Detalhes do exercício:
Verta para o inglês esta frase do texto sobre o Museu Nacional: "O descaso é irmão da nossa aliança com a ignorância, o oportunismo e a esperteza."

Texto de leitura:
* * * *
O Museu Nacional não foi uma vítima somente do descaso. O descaso é o resultado da mais absoluta ausência em nosso horizonte cultural do lugar do professor. O descaso é irmão da nossa aliança com a ignorância, o oportunismo e a esperteza. Ele é filho dileto do abandono dos governos e de governantes orgulhosos de nunca terem lido um livro, mas que se concedem o direito de falar de tudo, sobretudo do que não entendem. Ele é fruto de uma cultura aristocrática, autoritária e beletrista que se compraz nos folguedos de poesia e pensa que contar casos é sabedoria. Um museu que morre por falta de apoio oficial é o que se colhe quando se elegem governantes ignorantes e burros, doutores narcisistas que pensam que entendem de tudo, quando não são meros ladrões patológicos dos bens coletivos. Dessa ópera trágica nacional na qual o papel de professor é nulo, nasce a indiferença muda que testemunha o assassinato dos museus. Fizemos estádios e reformamos o Maracanã ali ao lado do Museu Nacional, que nem sequer foi visitado por alguma autoridade. O Brasil é recordista em incêndios de museus ao lado de ser um fenômeno no que tange ao roubo do povo em seu próprio nome!
* * * *
Trecho de origem:
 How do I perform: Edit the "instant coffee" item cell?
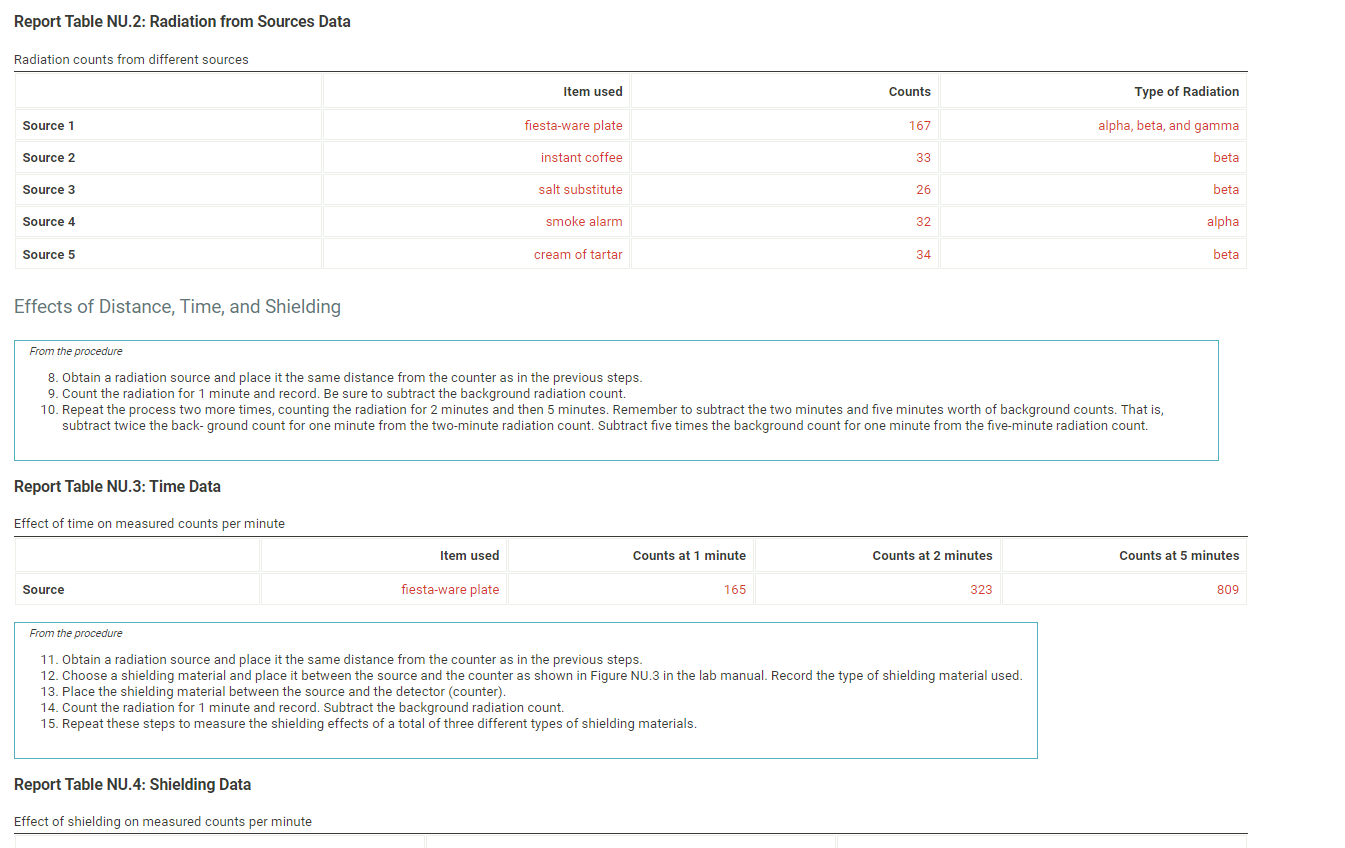point(582,157)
* * * *
Resolução da tarefa:
Neglect is the brother of our alliance with ignorance, opportunism, and cunning.